• WHAT NEEDS TO BE DONE: Which lines in the material contain the word "Task"? Pick out each of them and copy it.

Data for locating visible targets:
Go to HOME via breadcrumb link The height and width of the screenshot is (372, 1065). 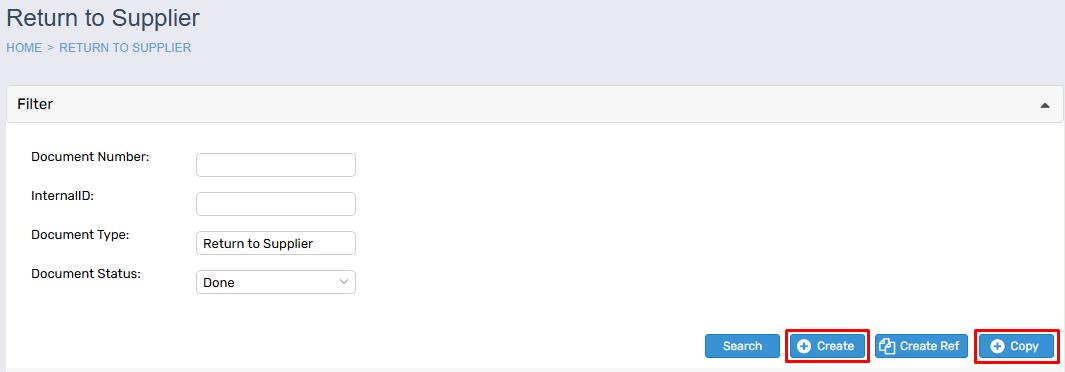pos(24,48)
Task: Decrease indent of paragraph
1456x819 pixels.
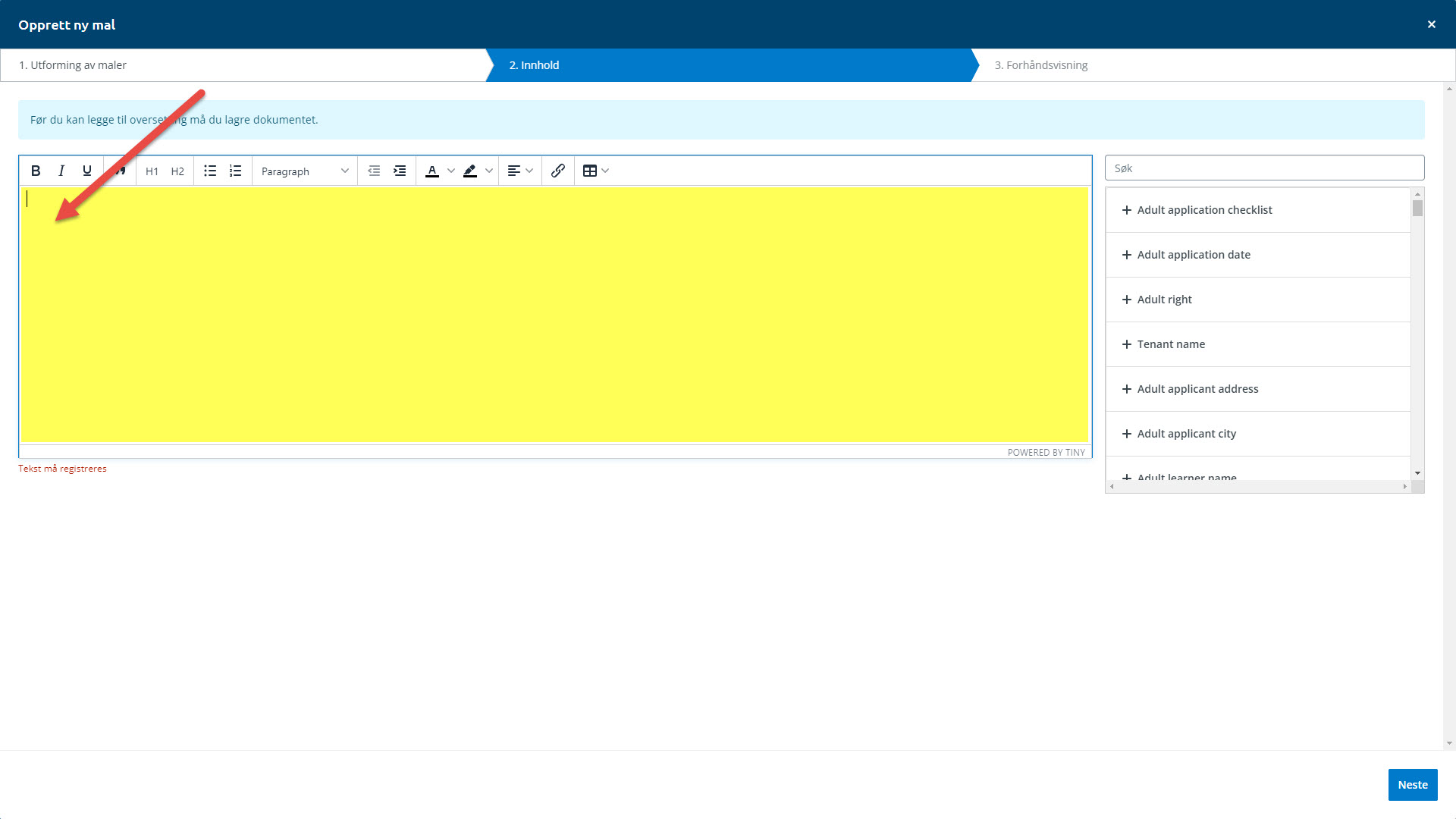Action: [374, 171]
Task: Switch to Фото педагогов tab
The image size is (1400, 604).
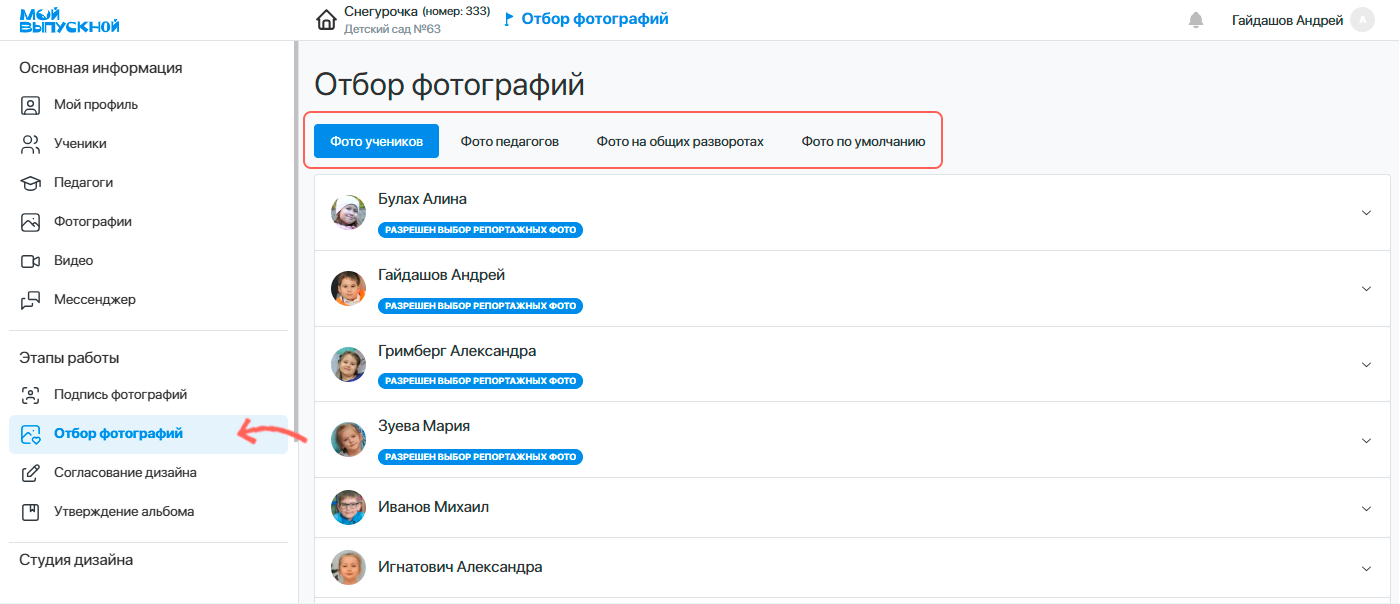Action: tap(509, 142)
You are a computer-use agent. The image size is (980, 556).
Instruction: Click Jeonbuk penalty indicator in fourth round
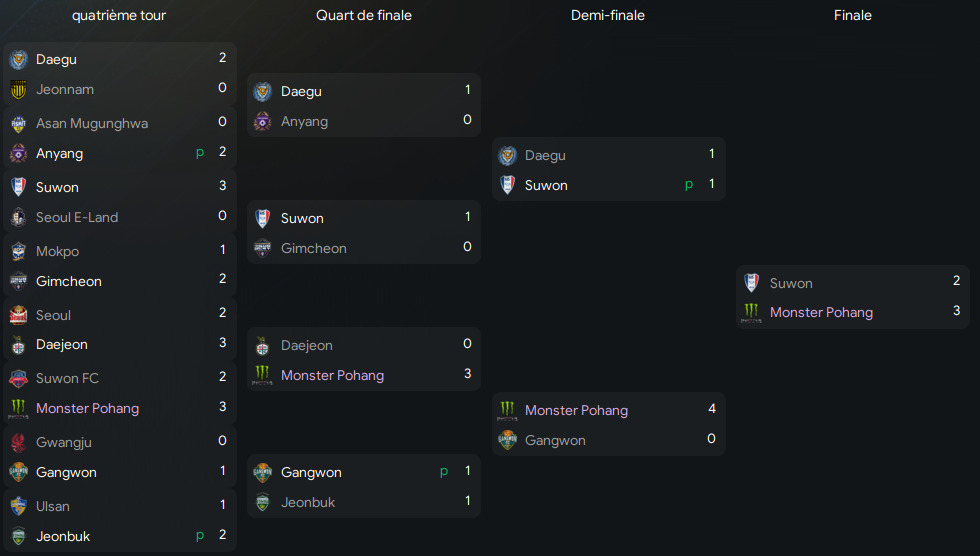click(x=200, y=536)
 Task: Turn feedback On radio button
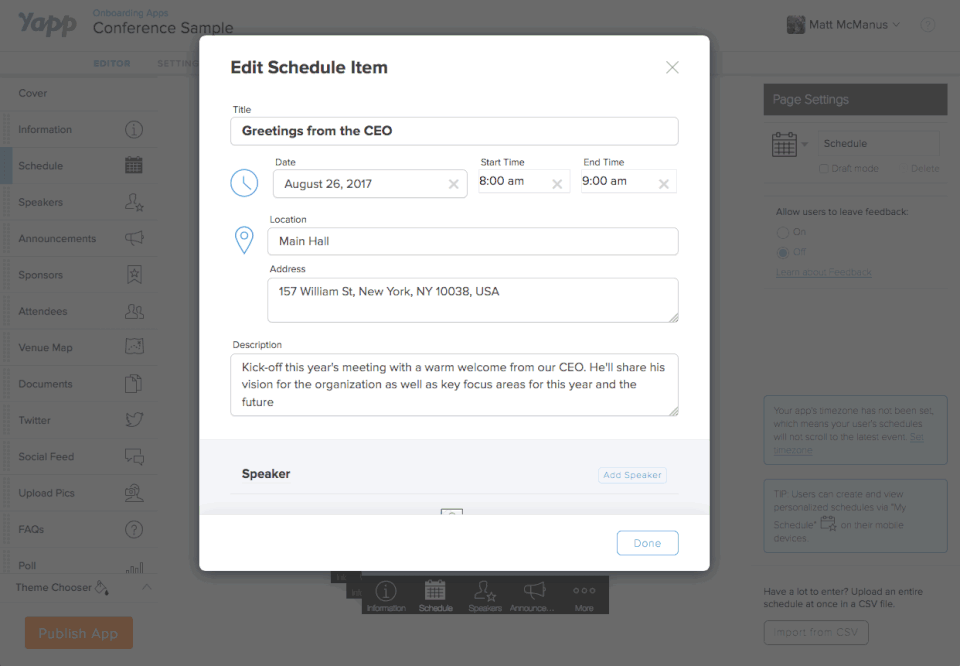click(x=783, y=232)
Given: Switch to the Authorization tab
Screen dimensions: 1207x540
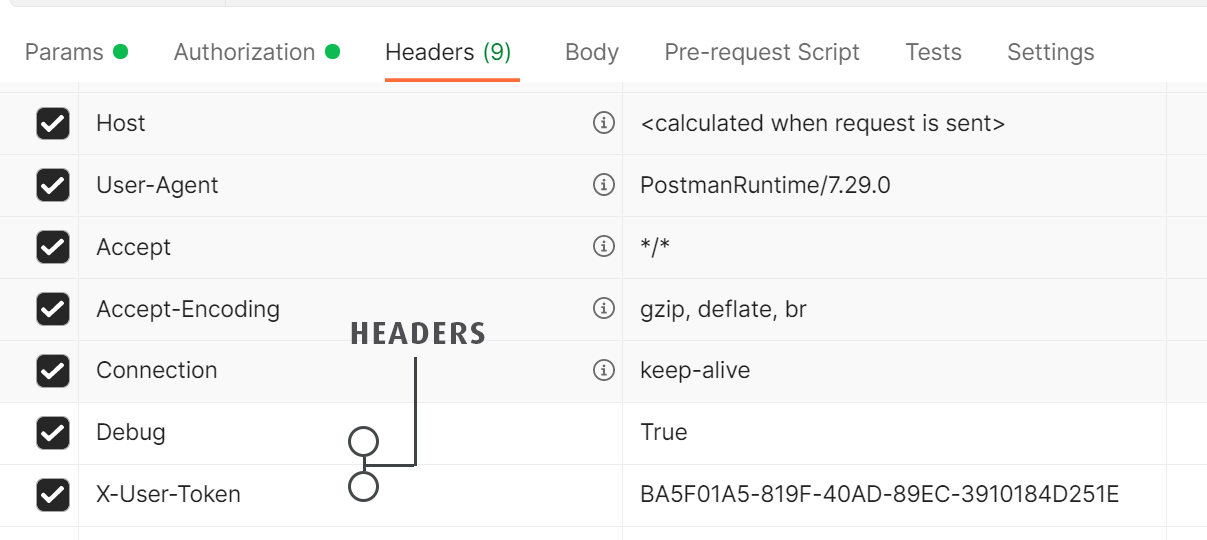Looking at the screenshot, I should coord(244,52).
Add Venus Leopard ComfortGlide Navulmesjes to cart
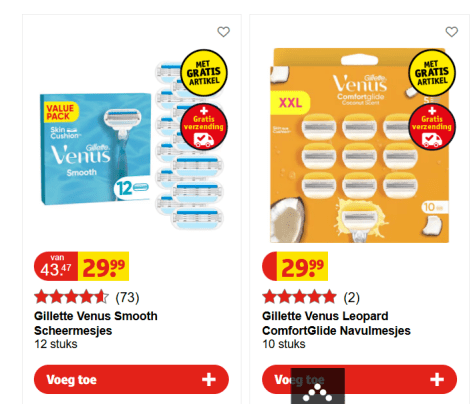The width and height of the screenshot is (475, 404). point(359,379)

• EXERCISE OUTPUT:
Task: Decrease indent of paragraph
Task: Switch to Фото педагогов tab
 Task: Turn feedback On radio button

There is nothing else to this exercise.